Monday, April 9, 2007
The article “Judicial Tort Reform In Texas” insists on a distinction between reforming tort law and merely restricting liability. The Texas Supreme Court, one of the most active and important arbiters of tort law in the nation, is restricting tort liability, not so much by reforming tort law as by simply making it difficult for plaintiffs to win. In 2004-2005, defendants won 87 per cent of the cases decided with opinion in that court. Often the decisions turn on determinations that have little precedential value or jurisprudential significance, such as conclusions that the plaintiff's evidence was legally insufficient.
Courts can legitimately promote tort reform; the law that needs reforming is largely judicially made, so it's appropriate for courts to make the needed changes. Indeed, judges generally are better positioned than legislators to see what the real problems are and to understand how particular solutions will work in practice. Legislatures, of course, can also legitimately reform tort law; the common law exists at their sufferance and often benefits from their intervention.

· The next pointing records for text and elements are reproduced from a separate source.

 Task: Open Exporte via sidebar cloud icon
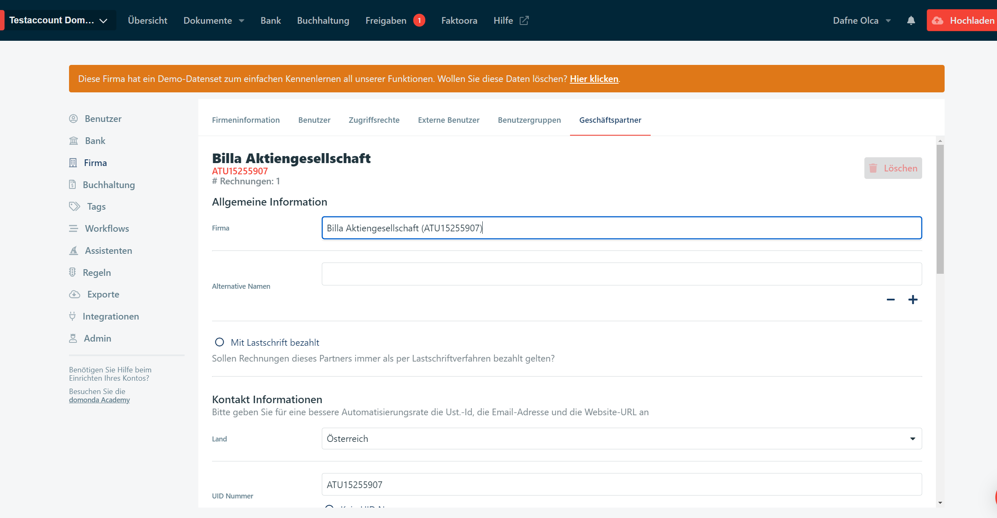pyautogui.click(x=74, y=294)
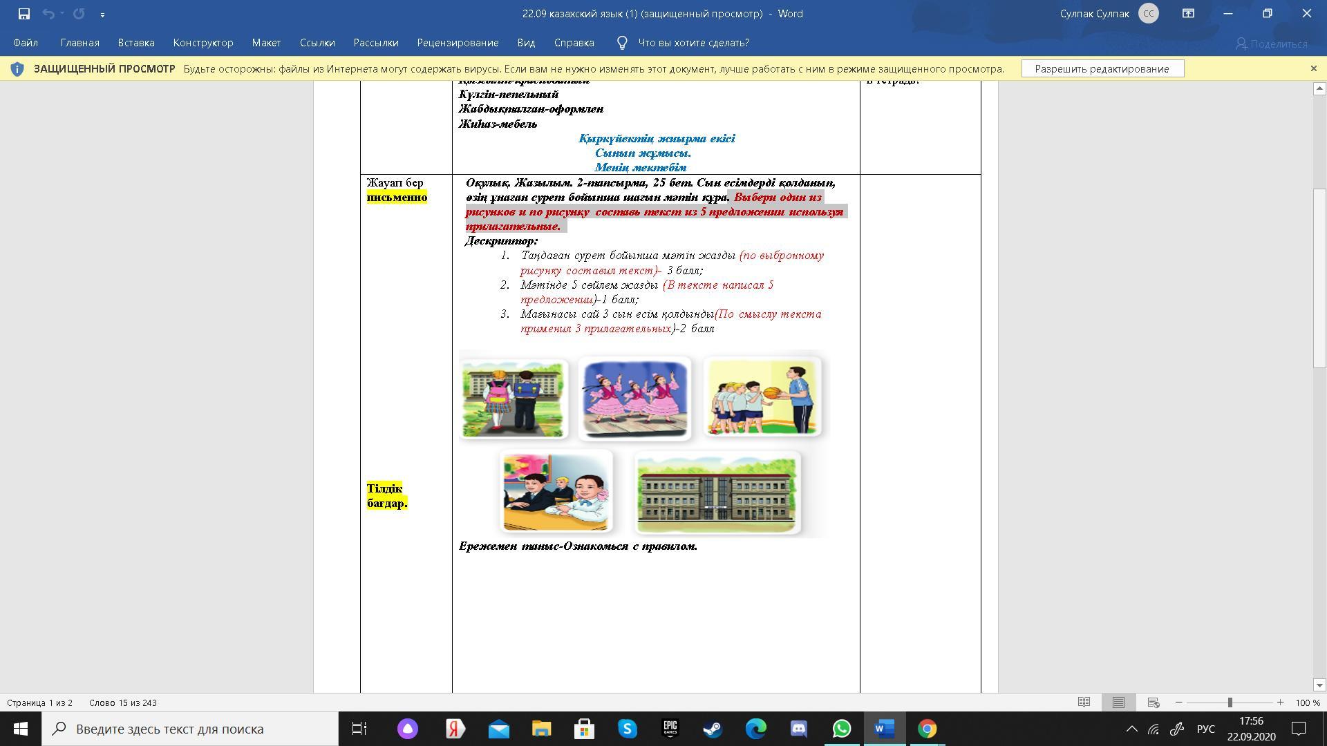Click the 100 % zoom level
Image resolution: width=1327 pixels, height=746 pixels.
1308,702
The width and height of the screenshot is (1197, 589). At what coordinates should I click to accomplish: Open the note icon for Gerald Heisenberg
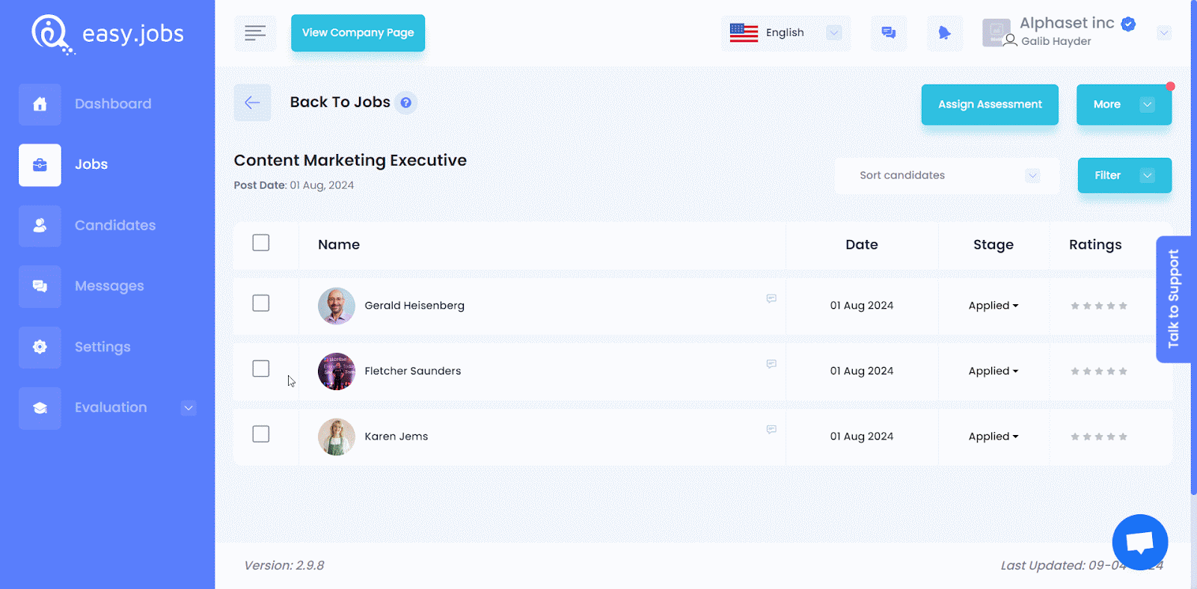click(771, 299)
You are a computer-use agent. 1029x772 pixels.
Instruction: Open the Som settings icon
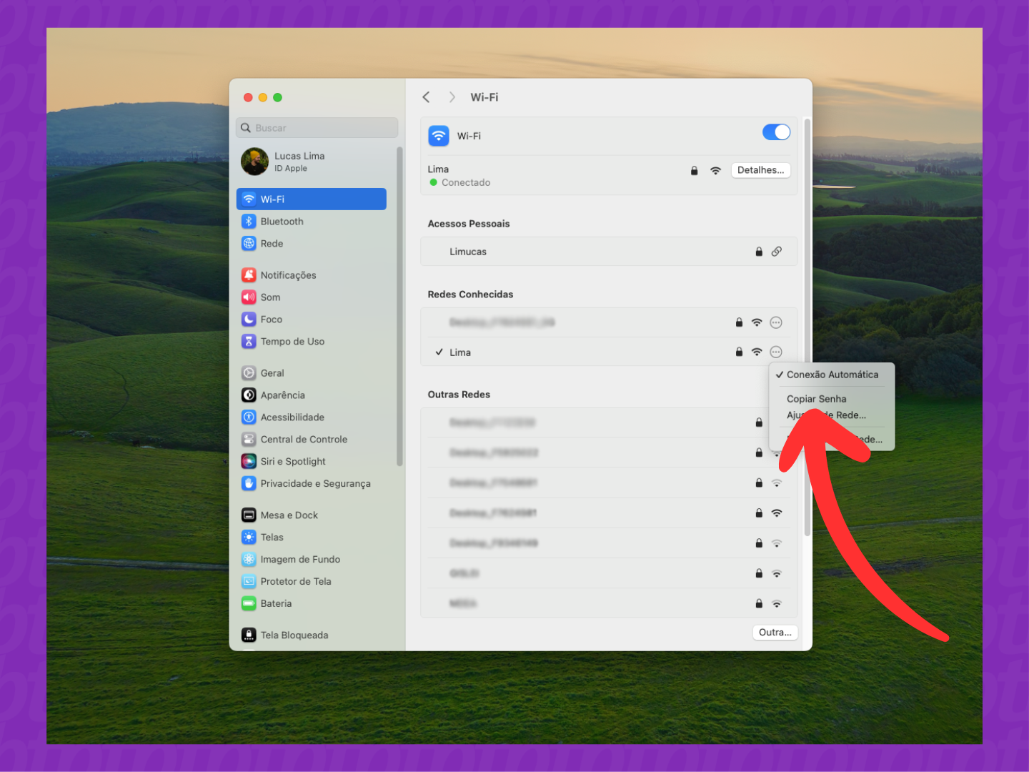(249, 297)
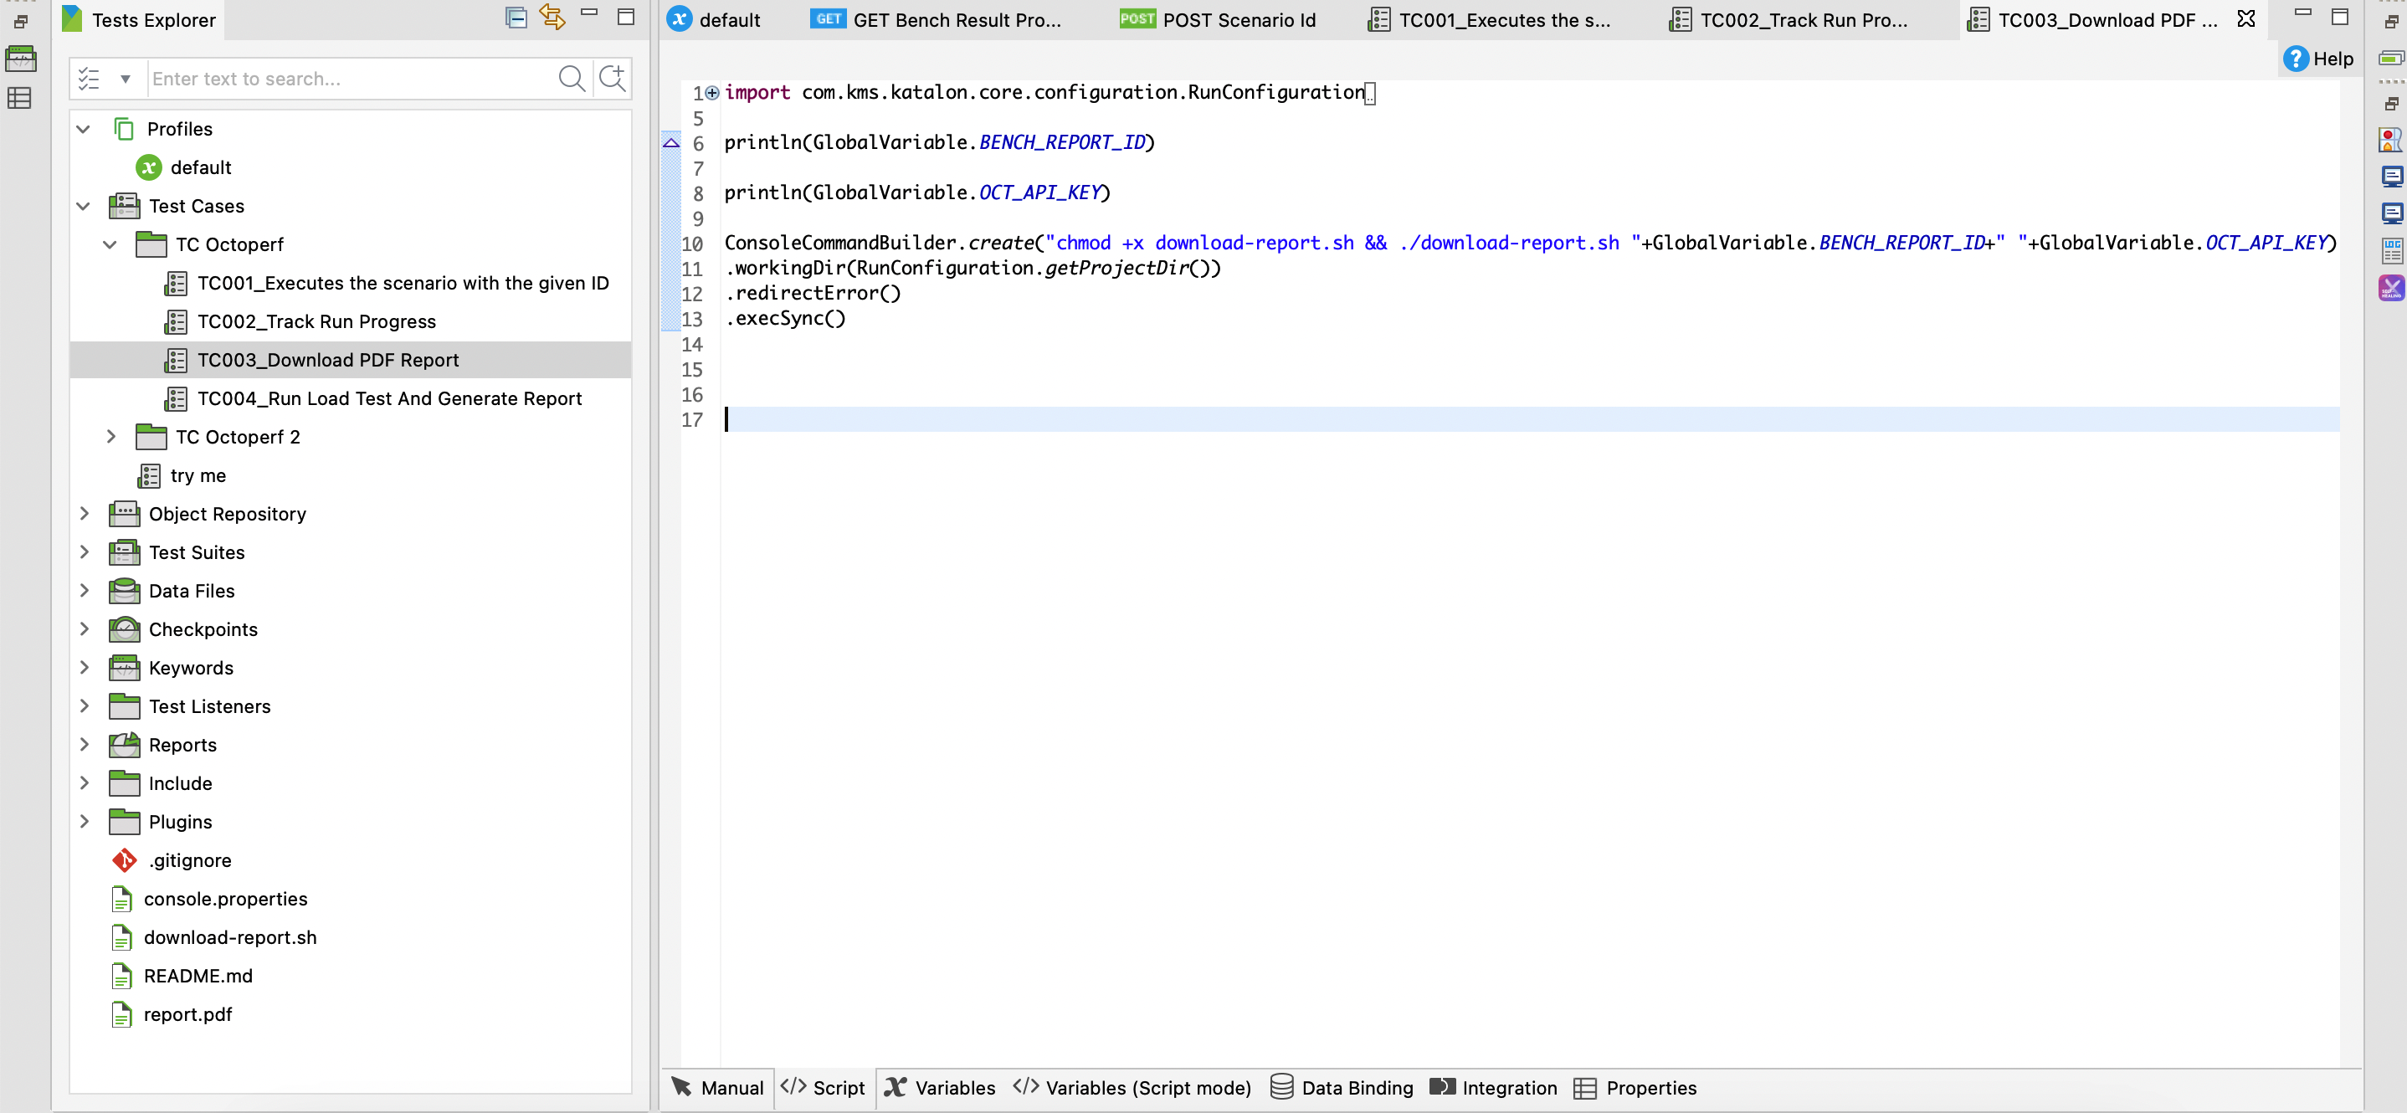Screen dimensions: 2407x1113
Task: Select download-report.sh file in project
Action: coord(230,936)
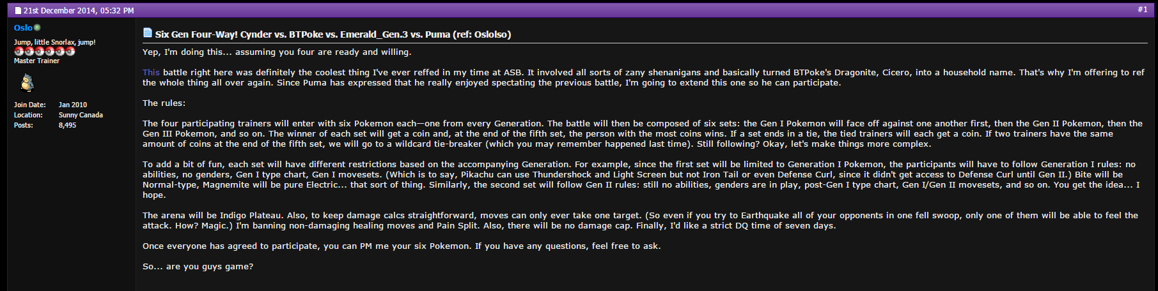The image size is (1158, 291).
Task: Click the "Jump, little Snorlax, jump!" user title
Action: click(x=55, y=42)
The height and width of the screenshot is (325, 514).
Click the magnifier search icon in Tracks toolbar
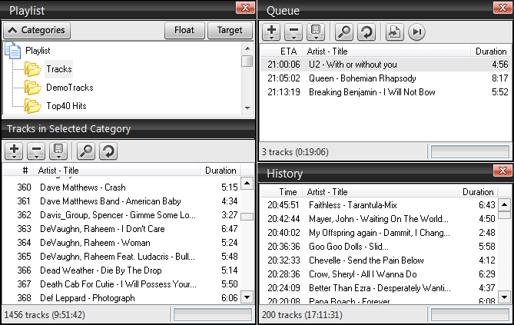87,151
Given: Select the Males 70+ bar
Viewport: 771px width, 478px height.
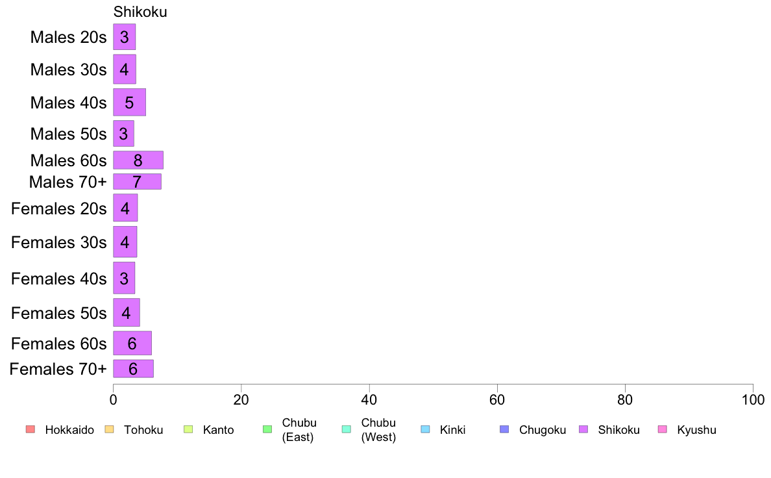Looking at the screenshot, I should click(137, 182).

But when the objective is merely to restrict tort liability, the judicial and legislative branches have different roles. It may be perfectly legitimate for the legislature to conclude that the public good will be better served by reducing malpractice premiums and protecting businesses from liability than by compensating tort victims for their injuries. But judges, at least those who repudiate activism, are not free to make such political choices - and certainly not by decisions that evince little more than a determination to prevent plaintiffs from winning.